Illusory Truth Effect and Vulnerability: The Strength in Opening Up

How vulnerability and authentic expression help with Illusory Truth Effect — Brené Brown's research and practical application.

Avoiding vulnerability is a common illusory truth effect response that ultimately worsens it. Understanding the paradoxical relationship between vulnerability and illusory truth effect opens new pathways for recovery.

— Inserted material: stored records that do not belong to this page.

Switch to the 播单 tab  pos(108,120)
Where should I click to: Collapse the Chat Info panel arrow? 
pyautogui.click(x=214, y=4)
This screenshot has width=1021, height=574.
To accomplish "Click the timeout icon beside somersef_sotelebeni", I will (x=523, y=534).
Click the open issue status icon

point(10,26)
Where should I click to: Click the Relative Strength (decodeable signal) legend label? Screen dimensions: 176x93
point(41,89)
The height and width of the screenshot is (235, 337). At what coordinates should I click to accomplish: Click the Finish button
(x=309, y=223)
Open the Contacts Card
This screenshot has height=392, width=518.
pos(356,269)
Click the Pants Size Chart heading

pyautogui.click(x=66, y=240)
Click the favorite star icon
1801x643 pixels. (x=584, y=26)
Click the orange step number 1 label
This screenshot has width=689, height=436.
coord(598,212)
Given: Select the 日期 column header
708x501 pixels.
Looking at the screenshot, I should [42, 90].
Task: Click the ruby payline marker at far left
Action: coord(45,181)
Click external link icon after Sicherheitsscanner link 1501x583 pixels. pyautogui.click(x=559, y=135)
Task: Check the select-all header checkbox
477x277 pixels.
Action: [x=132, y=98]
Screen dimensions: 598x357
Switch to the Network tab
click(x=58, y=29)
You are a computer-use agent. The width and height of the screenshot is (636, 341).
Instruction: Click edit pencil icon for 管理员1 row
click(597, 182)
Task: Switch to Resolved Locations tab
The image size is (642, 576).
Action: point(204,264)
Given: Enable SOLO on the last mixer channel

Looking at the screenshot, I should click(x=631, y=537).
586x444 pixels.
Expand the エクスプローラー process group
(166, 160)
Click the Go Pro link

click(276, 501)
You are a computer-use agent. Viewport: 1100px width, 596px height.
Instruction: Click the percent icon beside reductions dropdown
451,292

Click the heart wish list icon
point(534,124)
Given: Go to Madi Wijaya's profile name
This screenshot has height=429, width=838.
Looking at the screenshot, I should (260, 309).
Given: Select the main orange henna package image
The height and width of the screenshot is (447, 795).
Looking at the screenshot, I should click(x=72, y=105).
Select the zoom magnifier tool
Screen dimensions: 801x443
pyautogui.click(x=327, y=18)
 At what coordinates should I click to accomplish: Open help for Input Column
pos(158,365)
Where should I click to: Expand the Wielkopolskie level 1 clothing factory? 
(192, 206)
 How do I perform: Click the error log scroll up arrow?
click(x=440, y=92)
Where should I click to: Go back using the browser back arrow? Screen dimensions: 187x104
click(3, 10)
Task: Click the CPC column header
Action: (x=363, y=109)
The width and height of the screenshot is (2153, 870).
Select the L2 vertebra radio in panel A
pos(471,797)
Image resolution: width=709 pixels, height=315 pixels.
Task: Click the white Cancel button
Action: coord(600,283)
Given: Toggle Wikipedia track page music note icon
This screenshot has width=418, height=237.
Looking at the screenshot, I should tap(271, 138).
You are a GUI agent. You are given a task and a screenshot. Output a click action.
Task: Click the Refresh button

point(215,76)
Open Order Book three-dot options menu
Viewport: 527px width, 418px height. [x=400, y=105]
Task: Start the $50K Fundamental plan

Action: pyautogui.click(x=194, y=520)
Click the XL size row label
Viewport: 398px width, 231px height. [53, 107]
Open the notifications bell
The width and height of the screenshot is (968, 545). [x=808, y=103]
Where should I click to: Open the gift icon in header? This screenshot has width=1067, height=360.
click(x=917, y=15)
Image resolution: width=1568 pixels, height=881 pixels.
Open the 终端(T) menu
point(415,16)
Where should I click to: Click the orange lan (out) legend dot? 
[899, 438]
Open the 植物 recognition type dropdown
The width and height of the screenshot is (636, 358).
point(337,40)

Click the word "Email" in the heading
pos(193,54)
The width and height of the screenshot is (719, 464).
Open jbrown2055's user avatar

How Avoiding Vulnerability Maintains Illusory Truth Effect

  • Concealing illusory truth effect from others prevents the connection that would help
  • The energy required to maintain a facade when illusory truth effect is high is enormous
  • Shame about illusory truth effect thrives in secrecy — vulnerability interrupts this
  • Authentic expression of illusory truth effect often elicits the support that reduces it

Brené Brown's Research Relevance to Illusory Truth Effect

Brown's research shows that people with high levels of shame (common in illusory truth effect) avoid vulnerability — which paradoxically increases shame and illusory truth effect. Courage to be vulnerable interrupts this cycle.

Practicing Vulnerability with Illusory Truth Effect

Start small: share one authentic feeling with one trusted person. The feared negative response usually doesn't materialize — and when it doesn't, confidence in vulnerability builds.

Related Resources

Bringwise

Turn psychology into daily habits

5 minutes a day. Science-backed insights you can actually use.